◆ **Document extract**:
========
On Wed, Feb 01, 2017 at 01:23:54PM +0100, Max Reitz wrote:
> On 01.02.2017 13:16, Daniel P. Berrange wrote:
> > On Wed, Feb 01, 2017 at 01:13:39PM +0100, Max Reitz wrote:
> >> On 30.01.2017 19:37, Eric Blake wrote:
> >>> On 01/26/2017 07:27 AM, Daniel P. Berrange wrote:
> >>>> On Thu, Jan 26, 2017 at 08:35:30PM +0800, Fam Zheng wrote:
> >>>>> On Thu, 01/26 11:04, Daniel P. Berrange wrote:
> >>>>>> The -n arg to the convert command allows use of a pre-existing image,
> >>>>>> rather than creating a new image. This adds a -n arg to the dd command
> >>>>>> to get feature parity.
> >>>>>
> >>>>> I remember there was a discussion about changing qemu-img dd's default 
> >>>>> to a
> >>>>> "conv=nocreat" semantic, if so, "-n" might not be that useful. But that 
> >>>>> part
> >>>>> hasn't made it into the tree, and I'm not sure which direction we 
> >>>>> should take.
> >>>>> (Personally I think default to nocreat is a good idea).
> >>>>
> >>>> Use nocreat by default would be semantically different from real "dd"
> >>>> binary which feels undesirable if the goal is to make "qemu-img dd"
> >>>> be as consistent with "dd" as possible.
> >>>>
> >>>> It would be trivial to rewrite this patch to add support for the "conv"
> >>>> option, allowing the user to explicitly give 'qemu-img dd conv=nocreat'
> >>>> instead of my 'qemu-img dd -n' syntax, without changing default 
> >>>> semantics.
> >>>
> >>> Adding 'conv=nocreat' (and not '-n') feels like the right way to me.
> >>
> >> The original idea was to make conv=nocreat a mandatory option, I think.
========
◆ **Dataset content**:
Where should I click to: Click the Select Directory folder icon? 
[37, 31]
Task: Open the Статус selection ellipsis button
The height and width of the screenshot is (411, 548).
========
◆ **Written exercise 1**:
From the qemu-img thread above the data, list every person named as the writer of a message.
◆ **Written exercise 2**:
Using the qemu-img thread above the data, decide whether each statement agrees with it. Answer yes or no for each, and quote the deciding words.
(a) Fam Zheng favors making nocreat the default.
(b) Eric Blake prefers adding '-n' to adding 'conv=nocreat'.
(c) The change to a "conv=nocreat" default had already been merged into the tree.

◆ **Output 1**:
Max Reitz
Daniel P. Berrange
Eric Blake
Fam Zheng

◆ **Output 2**:
(a) Yes: "Personally I think default to nocreat is a good idea"
(b) No: "Adding 'conv=nocreat' (and not '-n') feels like the right way to me."
(c) No: "hasn't made it into the tree"